Stronger first half for Toromont Industries

By Helen Wright29 July 2014

Canadian company Toromont’s Equipment Group, which owns several large Caterpillar dealerships, has reported a strong first half fuelled by demand for rental, new and used equipment.

For the six months to 30 June, 2014, Equipment Group revenues were up 8% year-on-year to CA$632 million (€435 million).

Of this, rental revenues represented CA$91 million (€62.7 million), up 9% year-on-year. Toromont said light equipment rentals increased 6% for the first half, while heavy equipment rentals were up 16% and power rentals grew 81% on high demand.

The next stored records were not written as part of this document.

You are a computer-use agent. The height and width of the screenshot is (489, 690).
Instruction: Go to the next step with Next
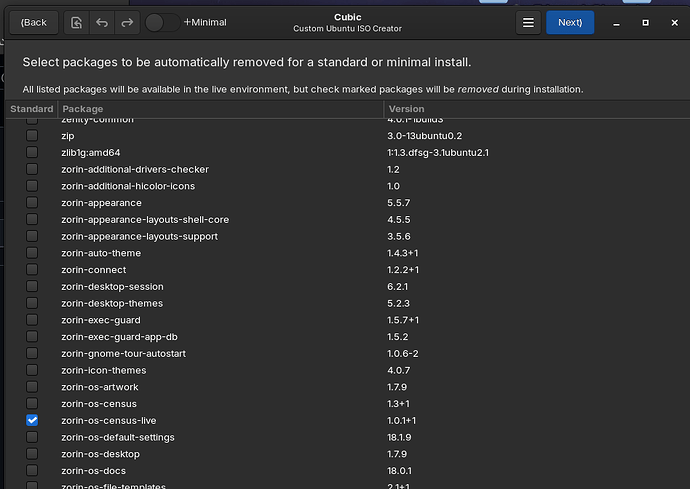click(x=570, y=22)
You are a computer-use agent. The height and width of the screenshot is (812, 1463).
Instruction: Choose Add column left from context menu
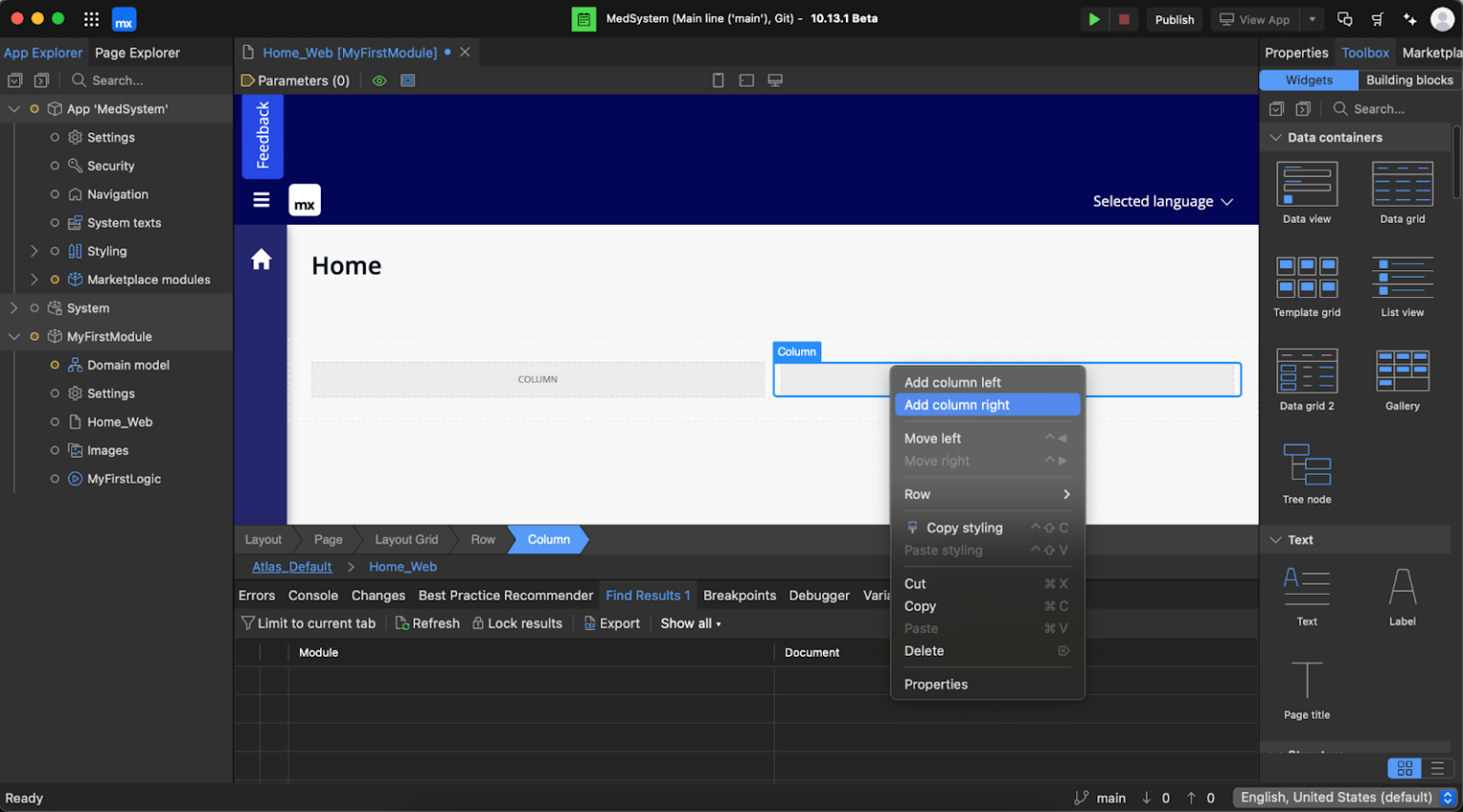pos(952,382)
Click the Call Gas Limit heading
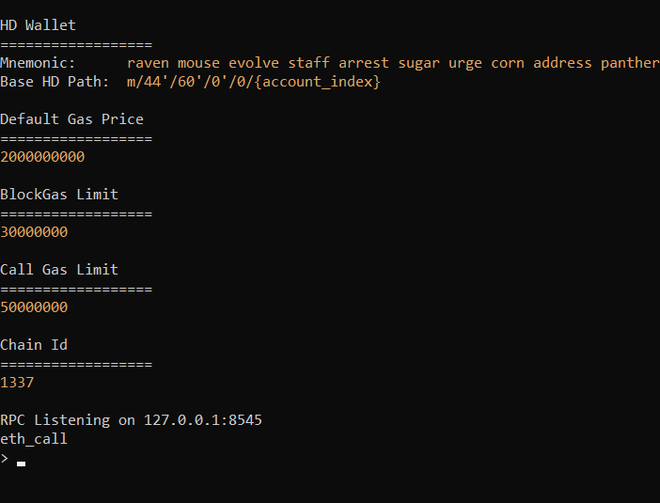Viewport: 660px width, 503px height. [59, 269]
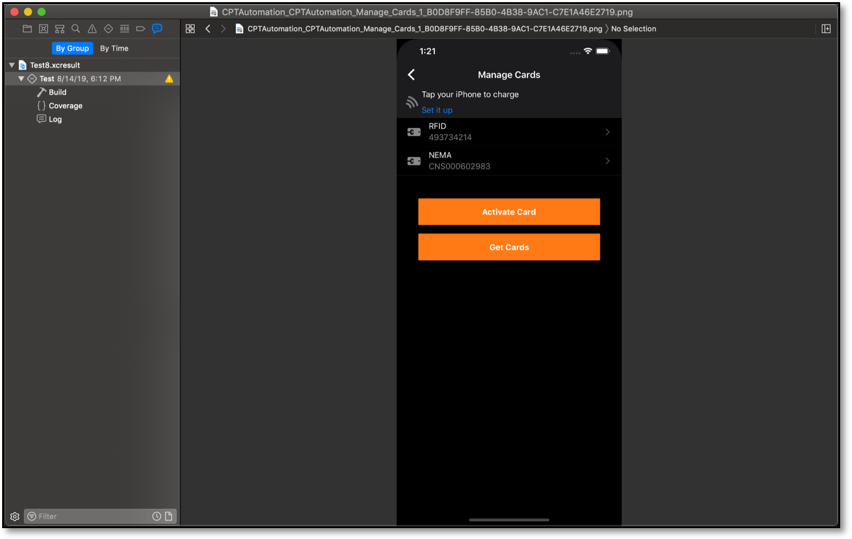Click the add editor button at right
This screenshot has width=852, height=539.
click(826, 29)
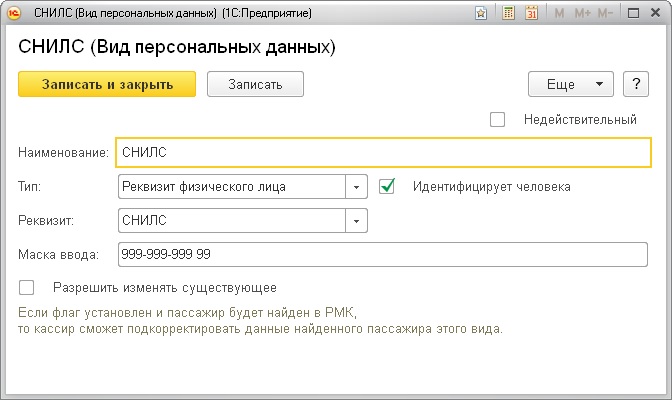This screenshot has height=400, width=672.
Task: Open the calculator from the title bar
Action: pos(508,14)
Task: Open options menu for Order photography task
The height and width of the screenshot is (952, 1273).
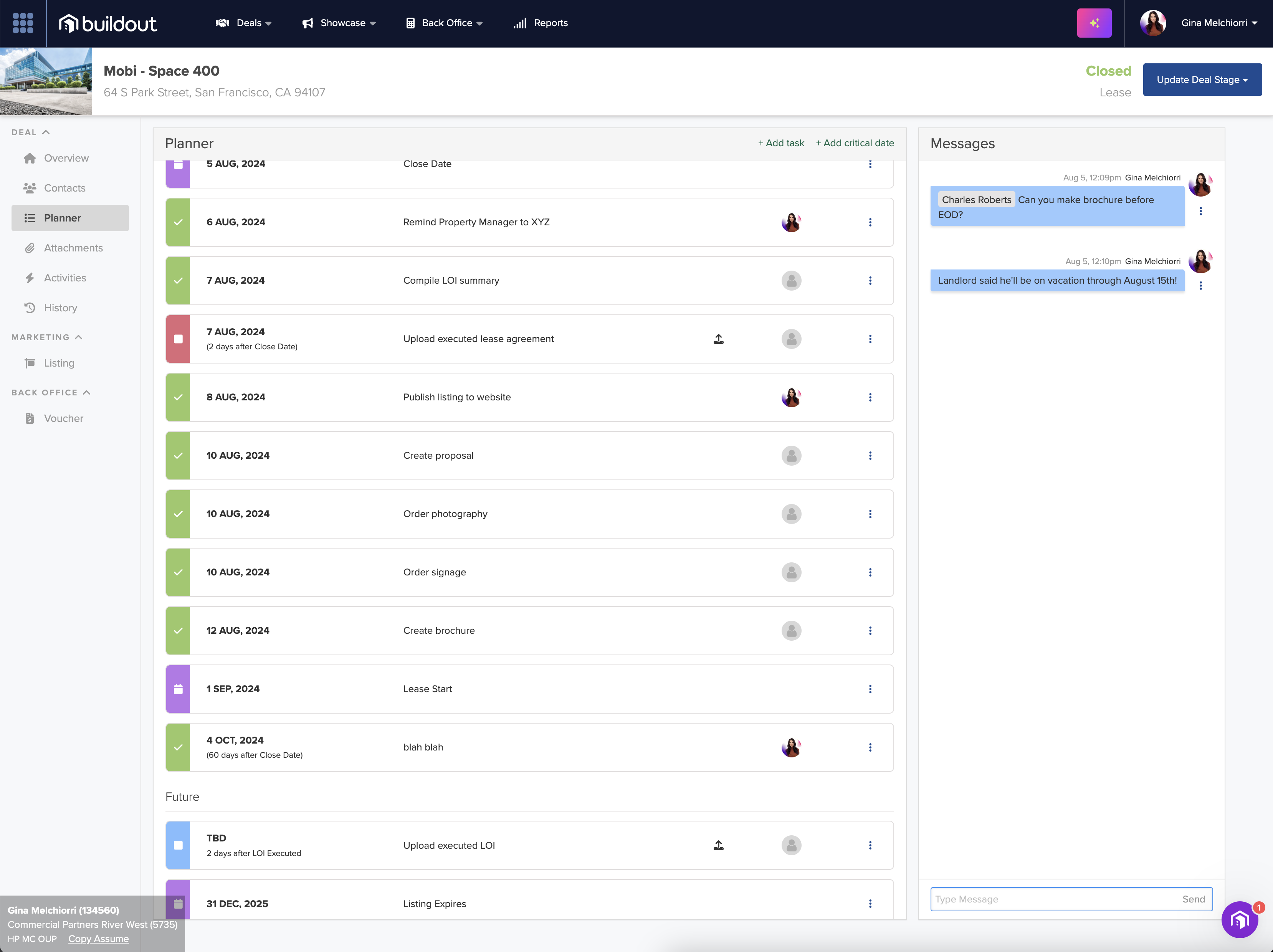Action: (x=870, y=514)
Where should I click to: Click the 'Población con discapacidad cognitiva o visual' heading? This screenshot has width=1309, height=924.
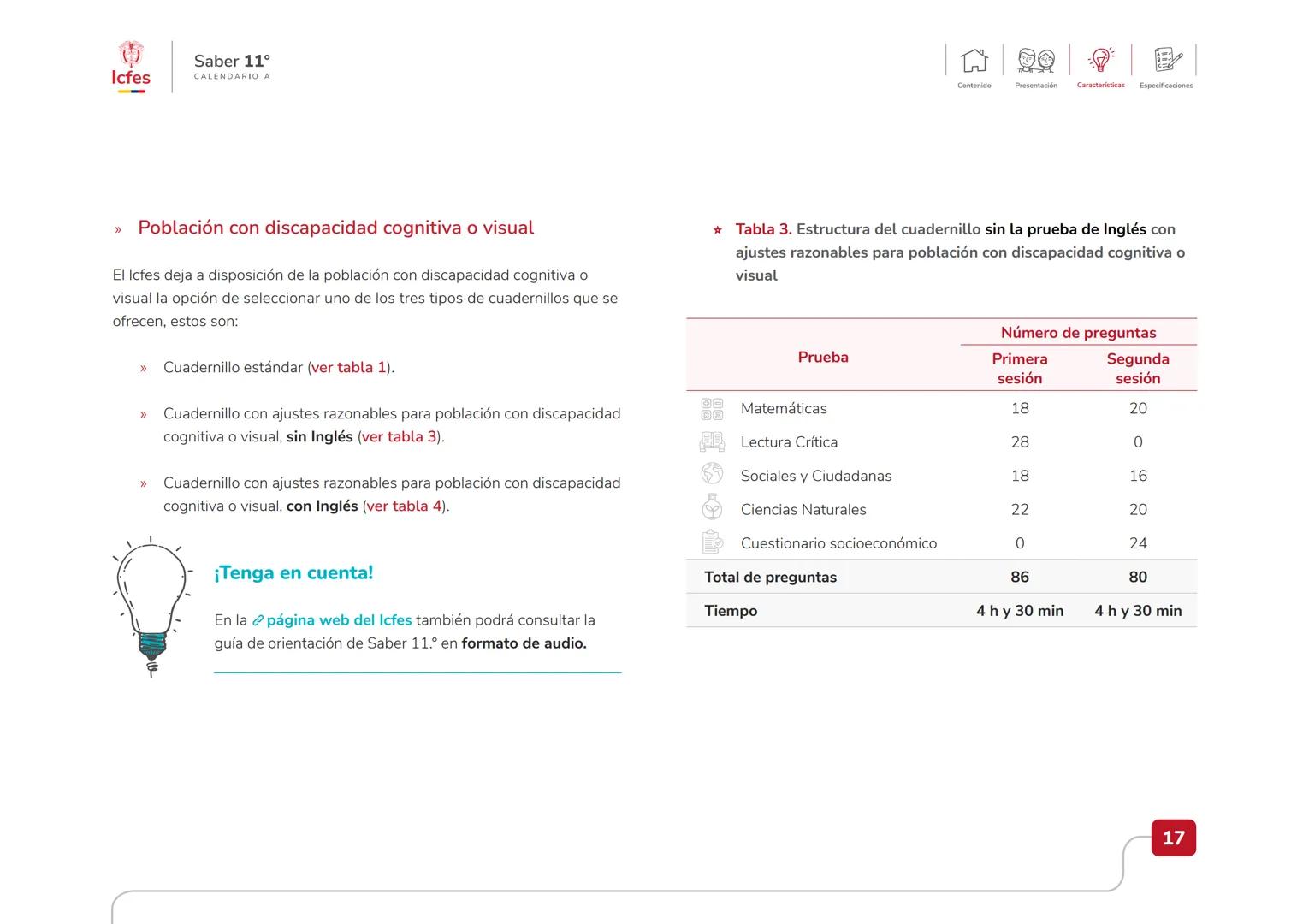(x=335, y=228)
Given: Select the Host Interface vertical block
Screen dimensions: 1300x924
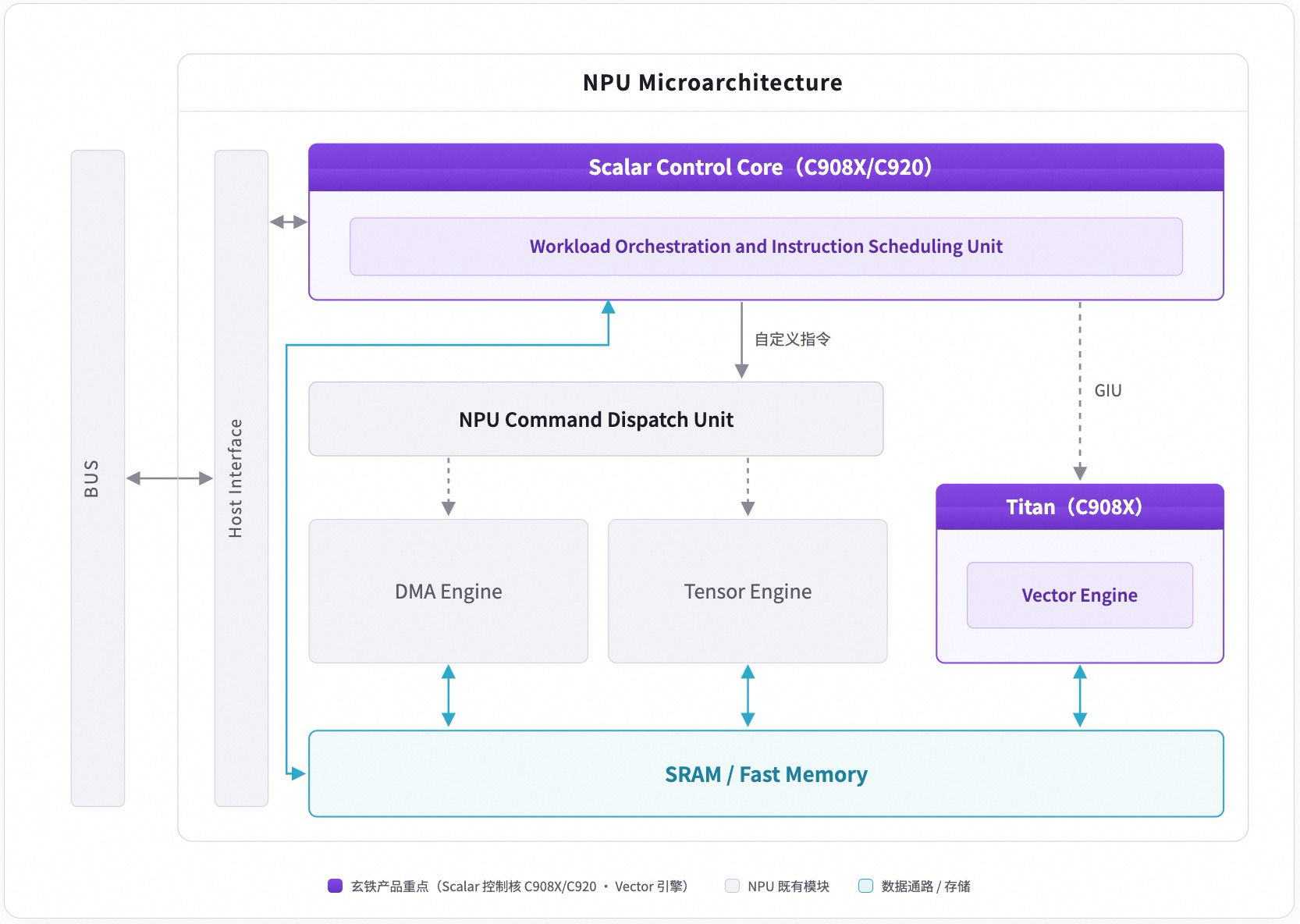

It added that rental equipment with a purchase option decreased marginally in the first six months of 2014 (down 3%) mainly due to the slower start experienced at the beginning of the year.

Rental rates were fairly consistent year-on-year, according to the company.

Meanwhile, used equipment revenues were up 21% to CA$78.1 million (€67.5 million) and revenues from new equipment grew 3% to CA$236 million (€162 million).

Equipment Group operating income for the first half was up 9% year-on-year to CA$63.5 million (€43.7 million).

During the first half, Toromont invested CA$49.6 million (€34.2 million) in its rental fleet, compared to CA$45.9 million (€31.6 million) for the same period last year.

Improving conditions

“Continued investment in the rental fleet reflects strong demand on improved market conditions, the existing fleet age profile and continued expansion of heavy rental operations. Additionally, rental fleet investments generally occur during the first half of the year in advance of the busy rental period,” the company said.

Looking ahead, the company said competitive pressure in the Equipment market continued, exacerbated by a weakened Canadian dollar. Longer term, it said large infrastructure investment was expected to continue.